Comes from the Orden de 14 de octubre de 1997 (Ministerio de Fomento), amended in 2000 to include scientific diving. Recreational divers need a certificate every two years; professional divers, annually. The exam must be performed by a physician with a specific underwater-medicine credential. Pricing runs €60–€150 recreational and substantially higher for professional buceo with hyperbaric medicine specialists.

Aviation medicals

Follow EU Regulation 1178/2011 (Part-MED), with AESA as Spain's competent authority. Initial Class 1 (commercial pilots) must be performed at an Aeromedical Centre (AeMC); renewals can be done by an Aeromedical Examiner (AME). Spain layers a national psychiatric interview onto every initial Class 1 — a domestic add-on to Part-MED.

Class Validity 2026 price range
Class 1 (commercial) 12 months under 40; 6 months at 60 or in single-pilot commercial ops after 40 €350–600 initial
Class 2 (private) 60 / 24 / 12 months by age band €80–200
LAPL (light aircraft) 60 then 24 months €80–150

Fit-to-Fly: What Each Airline Actually Demands

The IATA Medical Manual sets the global framework. The Medical Information Form (MEDIF) is the airline's clearance instrument under IATA Resolution 700, Attachment A. The form has two parts — passenger declaration and physician assessment — and the carrier, not the doctor, decides whether to accept the passenger. Submission windows cluster around 48–72 hours pre-flight, with the medical assessment dated no more than 10–14 days before travel. For chronic stable conditions, the FREMEC card (Frequent Traveller Medical Card), operated by Iberia, KLM and others, eliminates the need for repeat MEDIFs.

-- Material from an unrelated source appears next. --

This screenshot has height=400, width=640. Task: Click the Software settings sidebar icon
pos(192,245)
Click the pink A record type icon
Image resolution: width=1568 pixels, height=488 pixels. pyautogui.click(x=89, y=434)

Pregnancy thresholds by airline

Variation here is not academic. Booking the wrong flight in late pregnancy without the right letter results in denied boarding.

Airline Singleton cut-off Certificate requirement
Iberia, British Airways, Ryanair, Air Europa 36 weeks (32 weeks for multiples) IATA standard letter from 28 weeks
Vueling 36 weeks Medical letter required from 28–35 weeks
easyJet 35 weeks single, 32 weeks multiple Letter from 28 weeks
Lufthansa Case-by-case via Medical Operation Center Medical clearance through medicaloperation@dlh.de
KLM No formal cut-off Letter advised but not strictly required
Delta No formal cut-off No certificate required at any stage
United 36 weeks Obstetrician's certificate dated within 72 hours of departure
American Airlines Within 4 weeks of due date (international) Physician examination within 48 hours

Post-surgical waiting periods

Derived from UK CAA Aviation Health Unit guidance, broadly accepted across European carriers:

Procedure Typical waiting period
Laparoscopic abdominal surgery (no retained gas) 24 hours
Simple abdominal procedures 4–5 days
Major chest, abdominal, cranial or cardiac surgery 10 days (British Airways prefers 4 weeks post-MI)
Neurosurgery ~7 days
Retinal surgery 2–6 weeks (depending on intraocular gas used)
Plaster cast (flight under 2h) 24 hours, unless bivalved
Plaster cast (flight over 2h) 48 hours, unless bivalved

Infectious disease clearance has its own rules: chickenpox requires all lesions to scab over; measles requires five days after rash appearance plus a non-contagiousness letter; mumps requires eight days after swelling resolves.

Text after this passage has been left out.